*Goal of the exercise*. In the listing, rewrite everything from the line containing "This screenshot has width=1020, height=572." down to the line containing "I want to click on divider, so", putting "Give the position of" in place of "Identify the location of" and changing nothing else.

Stored items:
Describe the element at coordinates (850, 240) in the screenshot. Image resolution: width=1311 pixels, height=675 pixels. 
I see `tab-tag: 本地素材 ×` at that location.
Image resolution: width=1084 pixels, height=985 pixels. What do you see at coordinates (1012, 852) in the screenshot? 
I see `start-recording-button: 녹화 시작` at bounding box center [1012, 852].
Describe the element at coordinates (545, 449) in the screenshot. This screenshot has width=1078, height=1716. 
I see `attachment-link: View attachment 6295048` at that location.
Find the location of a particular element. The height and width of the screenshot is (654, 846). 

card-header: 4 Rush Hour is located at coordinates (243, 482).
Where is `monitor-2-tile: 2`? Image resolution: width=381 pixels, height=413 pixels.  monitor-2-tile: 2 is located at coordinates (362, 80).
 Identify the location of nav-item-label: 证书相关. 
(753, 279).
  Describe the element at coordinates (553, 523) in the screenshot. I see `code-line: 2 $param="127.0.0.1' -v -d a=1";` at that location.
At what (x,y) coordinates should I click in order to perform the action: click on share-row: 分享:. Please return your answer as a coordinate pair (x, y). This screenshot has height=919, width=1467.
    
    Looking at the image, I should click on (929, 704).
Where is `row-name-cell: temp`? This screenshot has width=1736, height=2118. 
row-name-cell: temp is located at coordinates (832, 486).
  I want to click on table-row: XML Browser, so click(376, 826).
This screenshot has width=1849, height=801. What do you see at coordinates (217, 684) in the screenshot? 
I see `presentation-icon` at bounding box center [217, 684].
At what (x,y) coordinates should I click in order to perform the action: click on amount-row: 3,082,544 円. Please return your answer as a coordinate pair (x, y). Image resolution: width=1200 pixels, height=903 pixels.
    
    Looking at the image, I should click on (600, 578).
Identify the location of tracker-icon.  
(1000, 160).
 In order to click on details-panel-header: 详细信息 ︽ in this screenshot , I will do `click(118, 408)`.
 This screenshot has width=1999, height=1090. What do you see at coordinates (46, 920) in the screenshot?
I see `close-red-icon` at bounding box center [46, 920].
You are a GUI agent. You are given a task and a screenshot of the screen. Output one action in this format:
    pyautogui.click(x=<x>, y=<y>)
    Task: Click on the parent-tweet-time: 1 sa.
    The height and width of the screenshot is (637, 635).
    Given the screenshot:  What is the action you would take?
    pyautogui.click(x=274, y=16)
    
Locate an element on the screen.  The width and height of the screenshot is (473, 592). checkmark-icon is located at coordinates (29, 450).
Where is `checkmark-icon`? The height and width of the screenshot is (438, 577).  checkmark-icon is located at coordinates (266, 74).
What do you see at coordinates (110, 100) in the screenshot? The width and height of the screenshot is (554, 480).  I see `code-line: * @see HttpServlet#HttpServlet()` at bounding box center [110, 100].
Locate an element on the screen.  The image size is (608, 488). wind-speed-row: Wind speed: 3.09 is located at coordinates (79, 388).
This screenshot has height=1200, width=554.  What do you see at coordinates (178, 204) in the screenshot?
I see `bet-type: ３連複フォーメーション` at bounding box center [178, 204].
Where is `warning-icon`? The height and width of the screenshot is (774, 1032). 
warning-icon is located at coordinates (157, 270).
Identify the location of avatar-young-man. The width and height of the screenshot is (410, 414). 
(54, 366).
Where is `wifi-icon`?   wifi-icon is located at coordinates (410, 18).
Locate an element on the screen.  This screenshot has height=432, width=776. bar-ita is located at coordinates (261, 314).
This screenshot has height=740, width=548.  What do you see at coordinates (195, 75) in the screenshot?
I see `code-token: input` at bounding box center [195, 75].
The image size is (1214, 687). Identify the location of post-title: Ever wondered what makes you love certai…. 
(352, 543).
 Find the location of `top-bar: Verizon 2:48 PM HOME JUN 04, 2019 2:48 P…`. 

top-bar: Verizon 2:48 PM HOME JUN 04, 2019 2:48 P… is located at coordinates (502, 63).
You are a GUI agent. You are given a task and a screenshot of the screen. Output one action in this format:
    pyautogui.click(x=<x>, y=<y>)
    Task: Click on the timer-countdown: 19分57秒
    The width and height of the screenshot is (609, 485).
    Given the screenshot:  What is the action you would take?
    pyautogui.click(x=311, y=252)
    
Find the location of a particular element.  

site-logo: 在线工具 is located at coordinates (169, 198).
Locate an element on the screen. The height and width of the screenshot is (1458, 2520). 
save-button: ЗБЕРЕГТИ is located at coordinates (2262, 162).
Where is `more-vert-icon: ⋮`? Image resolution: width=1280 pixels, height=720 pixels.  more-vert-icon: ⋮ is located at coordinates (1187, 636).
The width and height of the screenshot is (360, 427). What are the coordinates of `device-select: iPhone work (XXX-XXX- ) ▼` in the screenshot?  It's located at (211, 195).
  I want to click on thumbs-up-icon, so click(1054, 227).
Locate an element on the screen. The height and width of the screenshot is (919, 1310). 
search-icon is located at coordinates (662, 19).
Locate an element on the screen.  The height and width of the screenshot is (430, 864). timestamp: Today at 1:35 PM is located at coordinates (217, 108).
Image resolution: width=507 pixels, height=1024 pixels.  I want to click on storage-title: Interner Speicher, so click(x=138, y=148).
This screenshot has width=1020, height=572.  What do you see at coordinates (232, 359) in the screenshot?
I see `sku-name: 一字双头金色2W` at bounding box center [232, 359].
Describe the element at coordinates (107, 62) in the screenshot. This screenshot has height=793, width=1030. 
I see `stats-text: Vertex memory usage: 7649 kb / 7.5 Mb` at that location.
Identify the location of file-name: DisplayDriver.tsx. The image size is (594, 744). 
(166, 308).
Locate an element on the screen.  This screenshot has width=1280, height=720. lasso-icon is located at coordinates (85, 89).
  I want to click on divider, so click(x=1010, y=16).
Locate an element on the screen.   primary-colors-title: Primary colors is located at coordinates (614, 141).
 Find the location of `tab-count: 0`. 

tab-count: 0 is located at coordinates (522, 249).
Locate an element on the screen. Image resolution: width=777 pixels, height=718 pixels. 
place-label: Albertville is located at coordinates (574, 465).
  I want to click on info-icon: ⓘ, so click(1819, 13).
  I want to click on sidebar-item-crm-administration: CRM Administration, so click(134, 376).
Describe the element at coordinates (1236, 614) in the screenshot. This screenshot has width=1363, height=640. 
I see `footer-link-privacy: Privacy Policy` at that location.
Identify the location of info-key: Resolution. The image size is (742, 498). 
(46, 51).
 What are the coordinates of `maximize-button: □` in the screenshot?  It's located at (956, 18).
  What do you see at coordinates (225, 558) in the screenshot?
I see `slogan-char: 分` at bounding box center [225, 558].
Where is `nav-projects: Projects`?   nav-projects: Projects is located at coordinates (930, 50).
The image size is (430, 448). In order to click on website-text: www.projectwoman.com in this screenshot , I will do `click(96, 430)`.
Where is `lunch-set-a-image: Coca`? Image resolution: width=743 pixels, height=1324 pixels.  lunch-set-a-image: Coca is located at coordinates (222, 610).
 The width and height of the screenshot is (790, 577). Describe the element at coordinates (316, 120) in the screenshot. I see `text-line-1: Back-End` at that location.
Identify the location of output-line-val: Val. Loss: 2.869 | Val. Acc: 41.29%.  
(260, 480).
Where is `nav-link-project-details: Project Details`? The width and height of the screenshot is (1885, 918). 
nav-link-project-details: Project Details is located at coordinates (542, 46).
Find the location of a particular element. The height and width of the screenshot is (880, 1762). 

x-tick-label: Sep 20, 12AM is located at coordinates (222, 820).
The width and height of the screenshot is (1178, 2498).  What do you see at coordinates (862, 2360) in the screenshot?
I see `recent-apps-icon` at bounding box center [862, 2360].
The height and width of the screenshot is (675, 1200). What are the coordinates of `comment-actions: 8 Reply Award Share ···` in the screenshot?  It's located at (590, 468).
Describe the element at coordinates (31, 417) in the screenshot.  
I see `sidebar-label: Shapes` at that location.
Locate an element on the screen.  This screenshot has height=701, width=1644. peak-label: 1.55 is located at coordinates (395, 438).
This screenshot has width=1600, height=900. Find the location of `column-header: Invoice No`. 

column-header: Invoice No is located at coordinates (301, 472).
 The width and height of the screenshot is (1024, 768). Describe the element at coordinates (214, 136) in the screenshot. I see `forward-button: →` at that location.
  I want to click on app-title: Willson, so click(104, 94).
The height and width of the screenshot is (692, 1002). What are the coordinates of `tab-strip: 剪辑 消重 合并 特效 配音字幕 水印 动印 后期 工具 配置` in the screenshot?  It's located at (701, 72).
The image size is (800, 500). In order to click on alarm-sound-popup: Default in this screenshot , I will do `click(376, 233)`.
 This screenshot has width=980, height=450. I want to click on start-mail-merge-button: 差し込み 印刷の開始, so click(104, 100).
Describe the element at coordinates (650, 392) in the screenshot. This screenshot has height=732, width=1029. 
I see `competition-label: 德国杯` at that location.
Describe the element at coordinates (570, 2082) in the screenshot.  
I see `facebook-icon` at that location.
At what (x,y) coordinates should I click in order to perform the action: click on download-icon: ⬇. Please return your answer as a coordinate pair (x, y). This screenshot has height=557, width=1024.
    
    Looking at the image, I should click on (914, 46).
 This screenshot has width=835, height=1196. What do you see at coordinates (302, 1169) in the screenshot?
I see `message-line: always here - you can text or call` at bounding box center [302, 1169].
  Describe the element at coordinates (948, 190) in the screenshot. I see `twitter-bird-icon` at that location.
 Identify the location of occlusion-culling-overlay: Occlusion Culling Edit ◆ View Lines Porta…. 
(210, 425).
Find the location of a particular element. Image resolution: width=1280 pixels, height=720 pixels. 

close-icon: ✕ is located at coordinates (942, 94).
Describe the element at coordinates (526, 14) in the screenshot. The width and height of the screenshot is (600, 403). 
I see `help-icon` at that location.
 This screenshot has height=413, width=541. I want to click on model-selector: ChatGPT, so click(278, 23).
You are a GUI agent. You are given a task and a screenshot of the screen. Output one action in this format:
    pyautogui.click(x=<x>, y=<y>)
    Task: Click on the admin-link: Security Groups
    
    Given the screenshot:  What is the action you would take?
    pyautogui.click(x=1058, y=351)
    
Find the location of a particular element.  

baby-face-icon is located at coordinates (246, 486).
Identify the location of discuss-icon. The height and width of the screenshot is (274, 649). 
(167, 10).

*Result for this exercise*.
This screenshot has width=1020, height=572.  What do you see at coordinates (232, 359) in the screenshot?
I see `sku-name: 一字双头金色2W` at bounding box center [232, 359].
Describe the element at coordinates (107, 62) in the screenshot. This screenshot has height=793, width=1030. 
I see `stats-text: Vertex memory usage: 7649 kb / 7.5 Mb` at that location.
Give the position of file-name: DisplayDriver.tsx. The image size is (594, 744). 
(166, 308).
Locate an element on the screen.  This screenshot has width=1280, height=720. lasso-icon is located at coordinates (85, 89).
  I want to click on divider, so click(x=1010, y=16).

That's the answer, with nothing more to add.